We have joined the rapidly growing ranks of recreational astronomers. These are some 300,000 people who, while appearing normal by day, spend their nights spying on galaxies. They even have rallies and competitions and marathons. It's probably the only tick-free back-to-nature sport left, but it does get low marks in the suntan division.
As a sport, astronomy is almost as exciting as ice fishing, except that you can't drink. You can chase a whole bottle of Jack Daniel's with a six-pack and still know when you've nailed a pike. But one cup of the grape and you're likely to miss that occultation of Jupiter. Actually, astronomy is more like bird-watching since it also has a life list. My life list now numbers 31 of the 110 sky items—nebulas, star clusters and galaxies—that you need to have in order to be recognized by your peers as an amateur astronomer.
It wasn't always like this for me and my husband. I remember a time when we too would wander under the night sky and make amazing observations like, "Isn't that the Big Dipper?" Then one night early in 1986—you remember, the year of Halley's Almost Invisible Comet—I mentioned that with the comet coming and all, it would be nice if we had a telescope.
Home came, to live in the dining room of our apartment, a dandy telescope on a sturdy aluminum tripod. With this telescope, if you knew just where to look, you could find the little fuzzy ball that was Halley's. It was a sight, when actually beheld, that caused most people to say, "Uh-huh."

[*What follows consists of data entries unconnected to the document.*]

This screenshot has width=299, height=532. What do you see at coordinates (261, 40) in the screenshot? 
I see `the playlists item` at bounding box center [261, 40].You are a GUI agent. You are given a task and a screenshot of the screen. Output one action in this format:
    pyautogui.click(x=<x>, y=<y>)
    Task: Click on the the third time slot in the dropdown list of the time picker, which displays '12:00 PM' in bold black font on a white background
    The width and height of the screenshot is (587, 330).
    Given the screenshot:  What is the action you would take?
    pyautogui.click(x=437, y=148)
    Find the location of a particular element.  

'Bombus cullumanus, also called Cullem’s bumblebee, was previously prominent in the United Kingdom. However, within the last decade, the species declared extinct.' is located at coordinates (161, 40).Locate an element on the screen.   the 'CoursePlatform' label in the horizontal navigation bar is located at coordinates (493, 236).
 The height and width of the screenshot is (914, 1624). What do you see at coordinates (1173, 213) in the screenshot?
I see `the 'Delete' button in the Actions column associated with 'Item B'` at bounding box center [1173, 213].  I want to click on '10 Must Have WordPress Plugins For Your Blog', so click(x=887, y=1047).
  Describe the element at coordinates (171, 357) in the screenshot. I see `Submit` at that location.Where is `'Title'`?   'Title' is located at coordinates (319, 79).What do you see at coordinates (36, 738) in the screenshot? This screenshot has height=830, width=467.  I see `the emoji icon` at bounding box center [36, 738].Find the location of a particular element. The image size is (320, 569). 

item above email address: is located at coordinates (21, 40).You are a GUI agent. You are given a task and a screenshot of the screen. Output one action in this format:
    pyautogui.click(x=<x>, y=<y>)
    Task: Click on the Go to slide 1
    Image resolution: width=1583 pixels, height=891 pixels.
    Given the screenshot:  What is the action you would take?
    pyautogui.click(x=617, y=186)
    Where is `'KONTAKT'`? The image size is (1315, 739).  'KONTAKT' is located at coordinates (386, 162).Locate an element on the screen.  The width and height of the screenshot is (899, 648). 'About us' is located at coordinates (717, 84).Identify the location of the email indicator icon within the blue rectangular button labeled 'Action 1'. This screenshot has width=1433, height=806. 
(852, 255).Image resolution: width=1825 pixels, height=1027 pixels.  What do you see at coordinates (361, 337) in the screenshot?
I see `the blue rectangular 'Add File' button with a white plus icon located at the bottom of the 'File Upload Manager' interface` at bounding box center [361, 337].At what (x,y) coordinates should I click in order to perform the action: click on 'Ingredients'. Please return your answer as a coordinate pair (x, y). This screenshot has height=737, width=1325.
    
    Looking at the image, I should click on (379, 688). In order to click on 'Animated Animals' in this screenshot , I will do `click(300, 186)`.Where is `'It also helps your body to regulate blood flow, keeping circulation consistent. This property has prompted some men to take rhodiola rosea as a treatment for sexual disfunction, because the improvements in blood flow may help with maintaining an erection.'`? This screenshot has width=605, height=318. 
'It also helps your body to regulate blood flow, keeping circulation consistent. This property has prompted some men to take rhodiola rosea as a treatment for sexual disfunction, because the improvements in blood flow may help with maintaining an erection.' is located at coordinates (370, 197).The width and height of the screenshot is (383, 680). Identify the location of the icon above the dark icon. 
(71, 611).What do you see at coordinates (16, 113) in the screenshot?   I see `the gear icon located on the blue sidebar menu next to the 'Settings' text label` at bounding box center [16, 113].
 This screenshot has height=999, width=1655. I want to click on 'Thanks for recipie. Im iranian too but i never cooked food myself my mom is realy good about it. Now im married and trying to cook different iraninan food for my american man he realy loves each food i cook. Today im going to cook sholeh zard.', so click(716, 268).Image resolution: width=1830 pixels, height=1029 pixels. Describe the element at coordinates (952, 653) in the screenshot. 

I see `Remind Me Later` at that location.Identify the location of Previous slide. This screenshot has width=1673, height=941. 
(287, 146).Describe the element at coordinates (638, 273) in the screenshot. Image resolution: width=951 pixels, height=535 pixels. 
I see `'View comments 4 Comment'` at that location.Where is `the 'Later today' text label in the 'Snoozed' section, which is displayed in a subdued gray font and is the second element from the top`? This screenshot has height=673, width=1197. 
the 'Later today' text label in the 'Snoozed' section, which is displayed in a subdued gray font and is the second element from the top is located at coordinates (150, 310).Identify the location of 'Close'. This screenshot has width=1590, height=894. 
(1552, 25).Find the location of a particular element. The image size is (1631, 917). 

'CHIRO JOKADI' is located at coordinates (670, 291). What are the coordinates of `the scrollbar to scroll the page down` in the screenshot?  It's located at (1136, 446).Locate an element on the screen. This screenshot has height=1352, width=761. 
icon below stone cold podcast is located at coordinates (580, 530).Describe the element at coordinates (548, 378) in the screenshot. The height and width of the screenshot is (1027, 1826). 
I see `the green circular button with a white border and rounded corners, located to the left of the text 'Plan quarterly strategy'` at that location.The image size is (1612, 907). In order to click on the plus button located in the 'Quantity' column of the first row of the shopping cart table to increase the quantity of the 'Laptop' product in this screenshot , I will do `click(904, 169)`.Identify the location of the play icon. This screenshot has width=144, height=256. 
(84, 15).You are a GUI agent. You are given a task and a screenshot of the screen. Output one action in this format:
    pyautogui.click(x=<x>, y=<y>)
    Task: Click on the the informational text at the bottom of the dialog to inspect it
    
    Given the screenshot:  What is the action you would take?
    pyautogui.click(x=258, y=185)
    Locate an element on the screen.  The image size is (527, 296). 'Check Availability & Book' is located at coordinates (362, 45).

Not us; it changed our life. Into our home came telescope No. 2, a more powerful instrument. Easily assembled, moved and aligned by two sumo wrestlers and an astrophysicist, No. 2 allowed us to see Halley's as a much larger fuzzy ball. When scope No. 3 with its rolling support stand arrived, we bought a house.
So now we have come to Sapello, N.Mex., in the Sangre de Cristo Mountains northeast of Santa Fe with our fellow Star Hill guests—a turkey saleswoman from Virginia, a NASA physicist from Houston and a priest from Queens, N.Y. We are gathered because about three months ago, amateur comet hunter Rodney R.D. Austin in New Zealand discovered a never-before-seen fuzzy ball in the sky. The discovery made—in the world of amateur astronomy—headlines on a par with those of the Trump divorce.
We sure didn't want to miss this one. But we live in the nation's capital. What with the monument lights, car headlights, streetlights and SWAT-team searchlights, our sky is so cluttered that we would probably miss the Second Coming.
To the rescue of all us urban astronomers has come Star Hill. The inn is actually five cottages and is located under some of the country's clearest and darkest skies. Our cozy cottage came complete with a moon chart on the refrigerator and blackout shades for daytime sleeping.